- The task
Show all lines from the data that include the word "agent".

- Items from a dataset
+++

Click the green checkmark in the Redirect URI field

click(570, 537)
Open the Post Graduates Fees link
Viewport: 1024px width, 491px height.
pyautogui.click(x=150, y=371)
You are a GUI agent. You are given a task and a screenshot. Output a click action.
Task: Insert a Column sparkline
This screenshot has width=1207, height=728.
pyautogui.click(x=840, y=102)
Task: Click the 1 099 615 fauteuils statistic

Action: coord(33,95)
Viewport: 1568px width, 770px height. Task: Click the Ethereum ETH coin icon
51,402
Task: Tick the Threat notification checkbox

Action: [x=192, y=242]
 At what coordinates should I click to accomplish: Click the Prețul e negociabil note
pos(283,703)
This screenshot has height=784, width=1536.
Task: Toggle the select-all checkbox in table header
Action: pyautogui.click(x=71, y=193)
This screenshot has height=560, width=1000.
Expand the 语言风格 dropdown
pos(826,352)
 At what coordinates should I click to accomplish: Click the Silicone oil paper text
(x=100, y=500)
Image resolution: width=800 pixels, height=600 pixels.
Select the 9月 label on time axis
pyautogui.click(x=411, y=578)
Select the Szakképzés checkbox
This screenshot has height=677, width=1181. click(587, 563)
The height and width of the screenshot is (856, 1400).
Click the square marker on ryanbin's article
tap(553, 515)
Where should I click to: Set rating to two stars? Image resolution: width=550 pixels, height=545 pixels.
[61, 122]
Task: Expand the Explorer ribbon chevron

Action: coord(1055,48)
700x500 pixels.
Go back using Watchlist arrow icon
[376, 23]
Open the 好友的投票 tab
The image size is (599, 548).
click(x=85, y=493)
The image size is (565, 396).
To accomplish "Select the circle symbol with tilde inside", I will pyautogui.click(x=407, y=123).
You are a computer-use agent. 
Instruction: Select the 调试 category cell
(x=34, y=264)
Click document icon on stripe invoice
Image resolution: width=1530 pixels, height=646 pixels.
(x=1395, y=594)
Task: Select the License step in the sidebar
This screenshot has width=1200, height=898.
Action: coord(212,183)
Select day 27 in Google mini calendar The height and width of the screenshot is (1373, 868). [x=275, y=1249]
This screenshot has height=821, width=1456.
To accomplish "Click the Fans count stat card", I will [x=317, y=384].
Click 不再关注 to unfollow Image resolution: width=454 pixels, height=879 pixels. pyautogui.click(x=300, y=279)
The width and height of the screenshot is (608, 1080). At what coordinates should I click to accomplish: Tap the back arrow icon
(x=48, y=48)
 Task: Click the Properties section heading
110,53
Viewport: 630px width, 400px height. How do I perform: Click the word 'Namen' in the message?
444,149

+++

- Written solution
You are a GUI agent. You are given a task and a screenshot. Output a click action.
You are a computer-use agent. 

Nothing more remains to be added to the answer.